» **Source data**:
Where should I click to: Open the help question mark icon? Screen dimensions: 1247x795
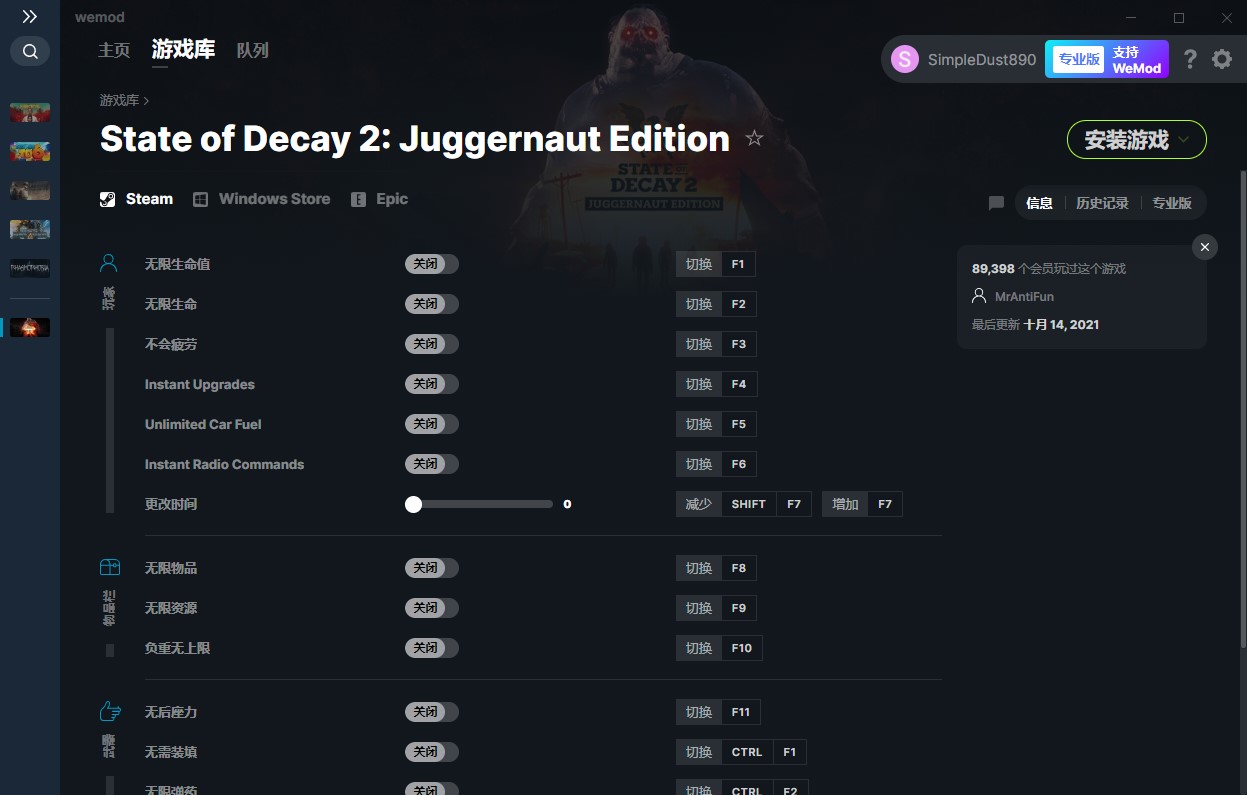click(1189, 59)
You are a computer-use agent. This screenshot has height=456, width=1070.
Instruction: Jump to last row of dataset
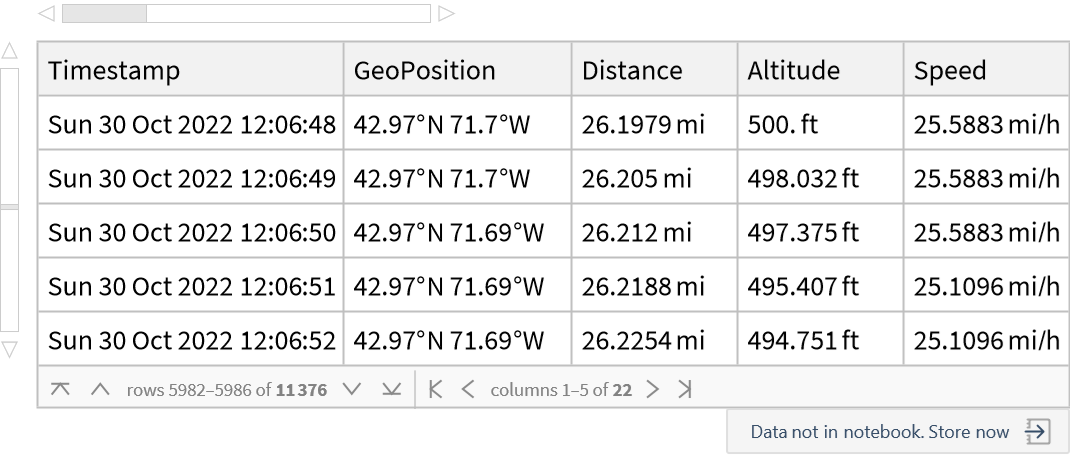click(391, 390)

==

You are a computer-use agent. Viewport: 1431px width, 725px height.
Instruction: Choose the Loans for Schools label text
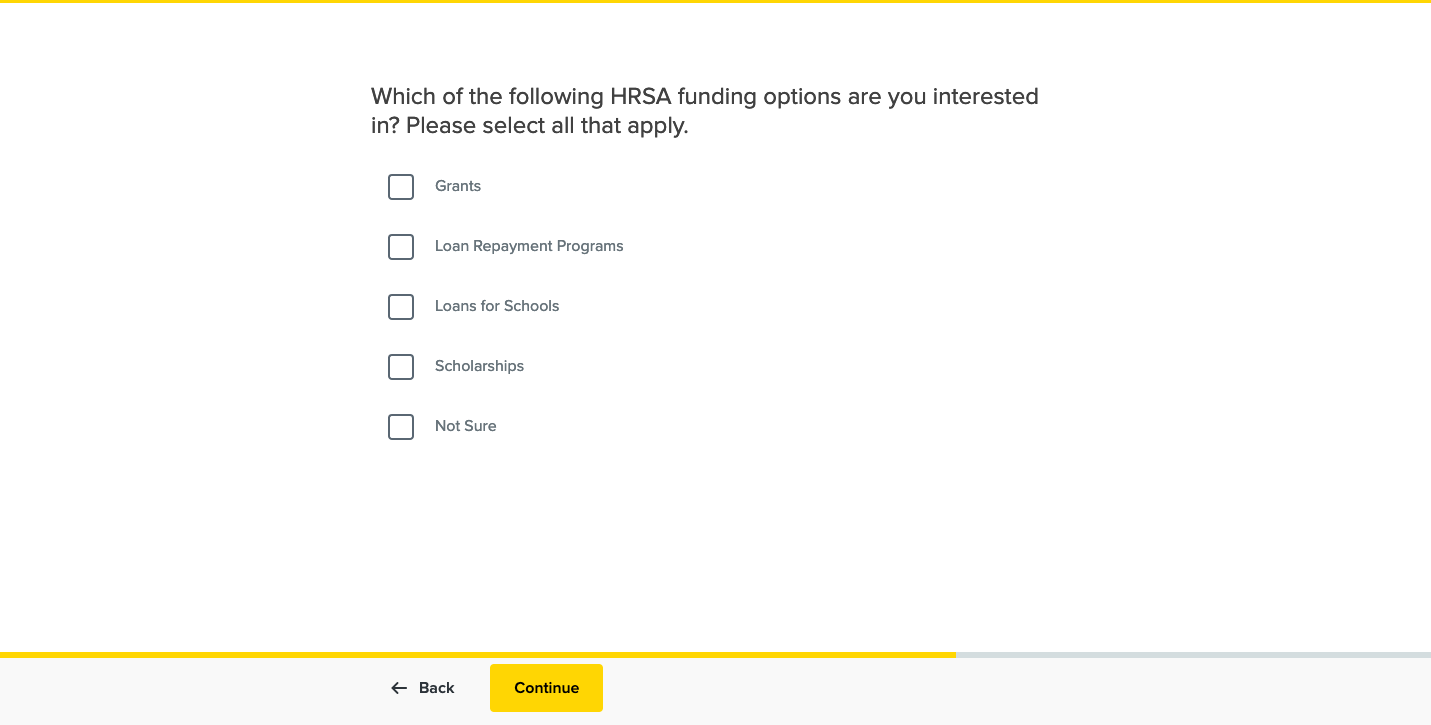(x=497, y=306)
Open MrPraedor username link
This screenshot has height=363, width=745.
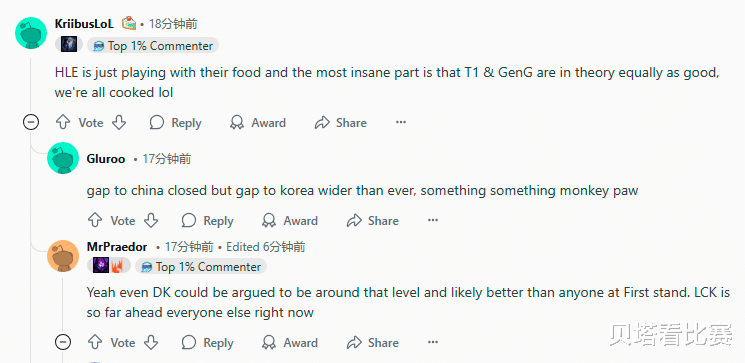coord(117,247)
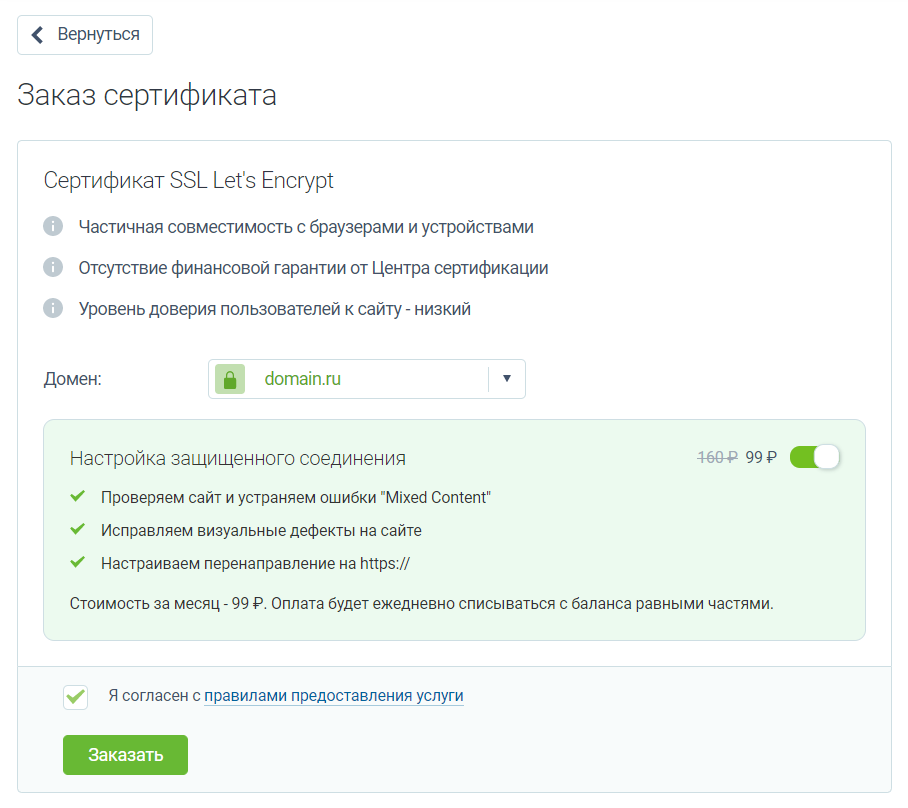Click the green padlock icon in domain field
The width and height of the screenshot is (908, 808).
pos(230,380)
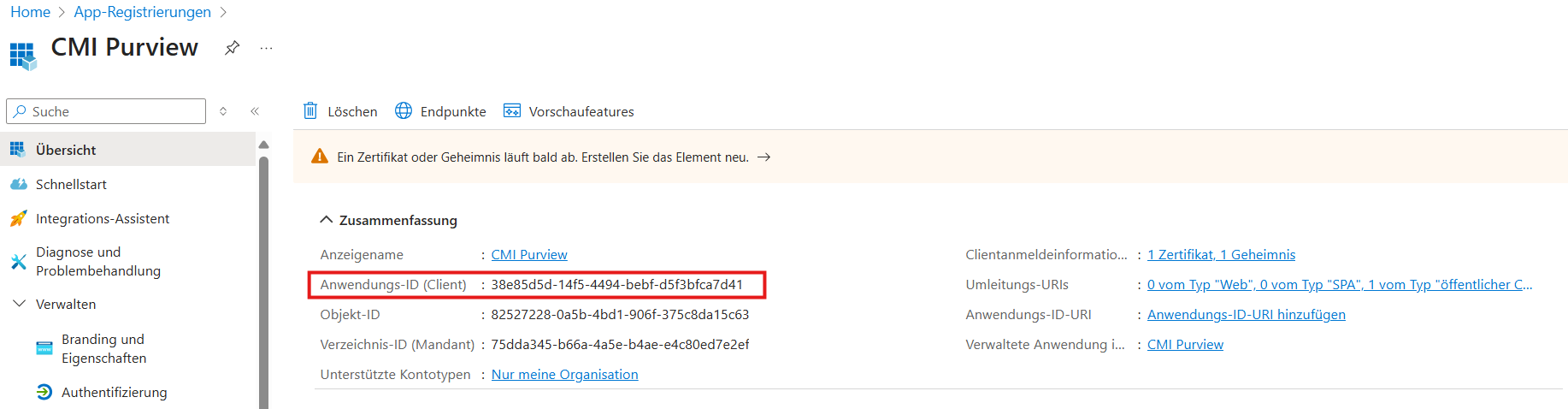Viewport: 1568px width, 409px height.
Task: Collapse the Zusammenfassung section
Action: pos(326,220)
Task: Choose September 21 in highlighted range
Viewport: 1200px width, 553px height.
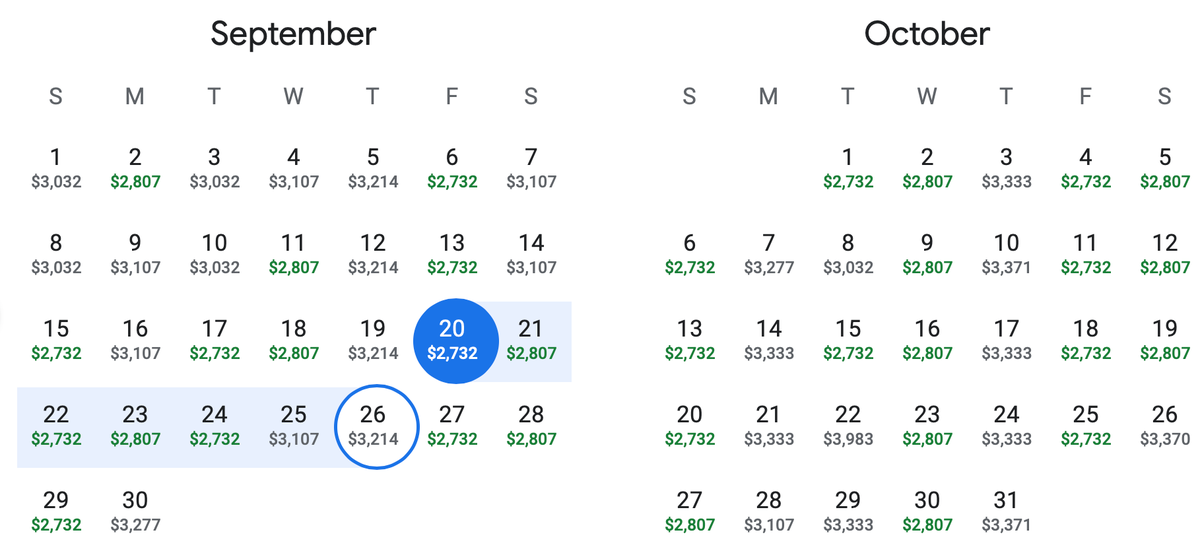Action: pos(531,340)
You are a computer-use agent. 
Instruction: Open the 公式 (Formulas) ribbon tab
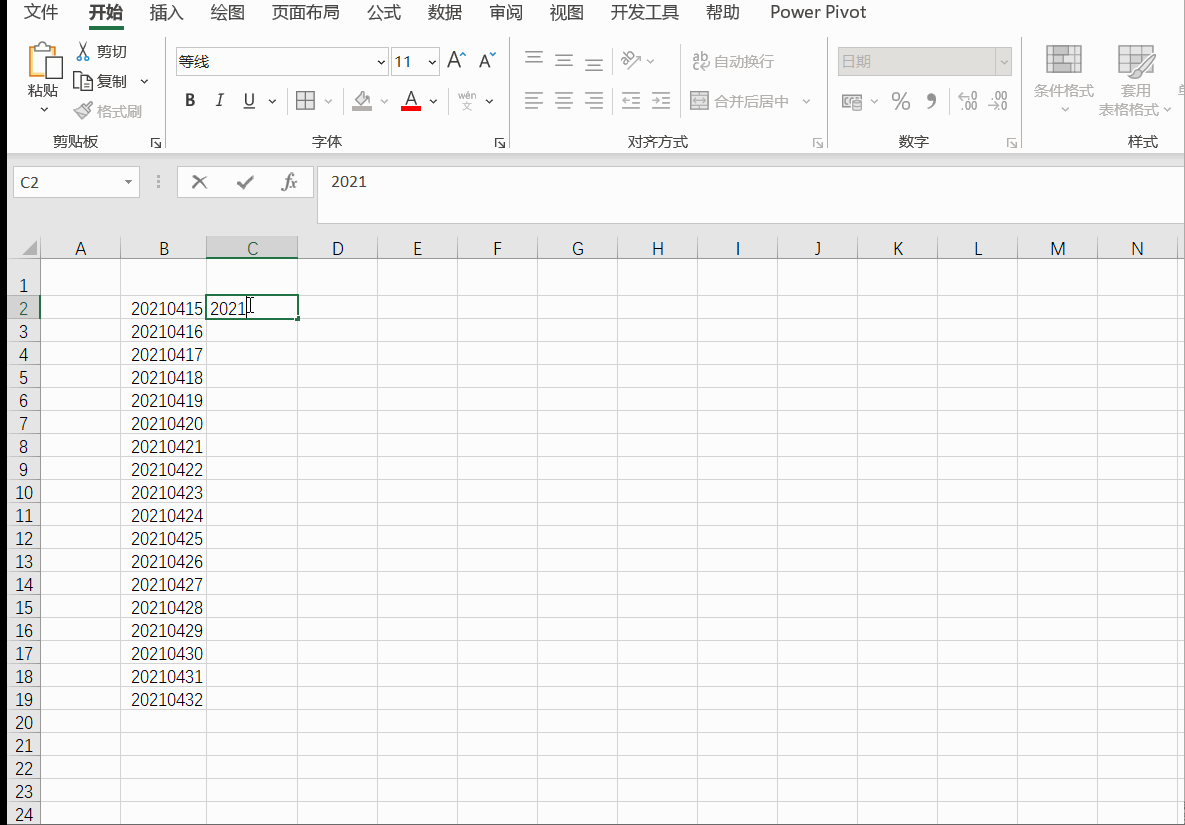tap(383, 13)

» **Brief**:
Print nothing but the lines above starting with the line that contains "Instruction: Choose the" and going on through the line that contains "Open MrPraedor username link". Leave out the pictures.

» **Response area**:
Instruction: Choose the Loans for Schools label text
(x=497, y=306)
Open MrPraedor username link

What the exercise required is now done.